## [SET PROBLEM A]
Please return the stored dataset items below line for line, without changing anything in any of them.

## [TEXT EXCERPT]
__________________________________________________

Rock N Roll DC Recap

So, I can’t even begin to explain the crazy that is my work life right now! With that in my I got my lovely husband’s permission to use his Rock N Roll DC race recap (from another site) here!! Please keep in mind that my husband is much faster then me so will always give completely different views of a race (I didn’t run this one).

Rock and Roll DC as told by Jon:

Let me start by saying that the weather people on TV here really have been batting  around here. We were told to expect rain all morning and to stay indoors on Saturday. Well that really didn’t happen. So my wet weather preparations were all checked at gear check. But on to the race…

I am an alum of the National Half when this March DC race was not run by competitor. At the National, you had to qualify with at least a 2:30 half to register. This was to keep the field bunched and because DC is notoriously picky about street closures. They also limited registration at 15,000 total for full and half combined. Last year, RnR took over the race and essentially just expanded it by dropping the qualifying times and allowing over 20,000 runners. Same courses as the former race. For their second year, RnR changed the start of the course and a few parts of the beginning to accommodate an even larger crowd. I swore I wouldn’t do this because they changed the course. Instead of starting at RFK Stadium where there is ample parking and the DC Armory building to house gear check and an indoor holding area for cold March mornings, the course would start on the National Mall on Constitution near the White House and Ellipse. No cover or parking. A required Metro ride downtown. Needless to say I registered and would be doing it.

One of the complaints of last year was the use of highly chlorinated water for water stops. It was overpowering to many who are used to running with bottled water. Many races use jugs like you would get at the store for a neutral taste. I’m not sure if it was city water or not but it sure tasted like it. I was hoping they would change this for the second year.

__________________________________________________

Stored dataset items:

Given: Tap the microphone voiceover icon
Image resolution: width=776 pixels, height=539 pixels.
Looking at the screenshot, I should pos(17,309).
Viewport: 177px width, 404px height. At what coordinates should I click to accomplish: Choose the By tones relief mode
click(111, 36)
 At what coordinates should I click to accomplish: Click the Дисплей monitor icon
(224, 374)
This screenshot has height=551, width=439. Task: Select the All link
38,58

__________________________________________________

## [SET PROBLEM B]
Summarize the Rock N Roll DC recap in two sentences.

## [WRITTEN REPLY A]
Given: Tap the microphone voiceover icon
Image resolution: width=776 pixels, height=539 pixels.
Looking at the screenshot, I should pos(17,309).
Viewport: 177px width, 404px height. At what coordinates should I click to accomplish: Choose the By tones relief mode
click(111, 36)
 At what coordinates should I click to accomplish: Click the Дисплей monitor icon
(224, 374)
This screenshot has height=551, width=439. Task: Select the All link
38,58

## [WRITTEN REPLY B]
The author shares a race account by the author's husband, Jon, who says the forecast rain never arrived and recalls running the earlier National Half, which required a 2:30 qualifying half and capped full and half registration at 15,000. After RnR took over, it dropped the qualifying times, allowed over 20,000 runners, and moved the start from RFK Stadium to the National Mall, while the highly chlorinated water at water stops had drawn complaints the year before.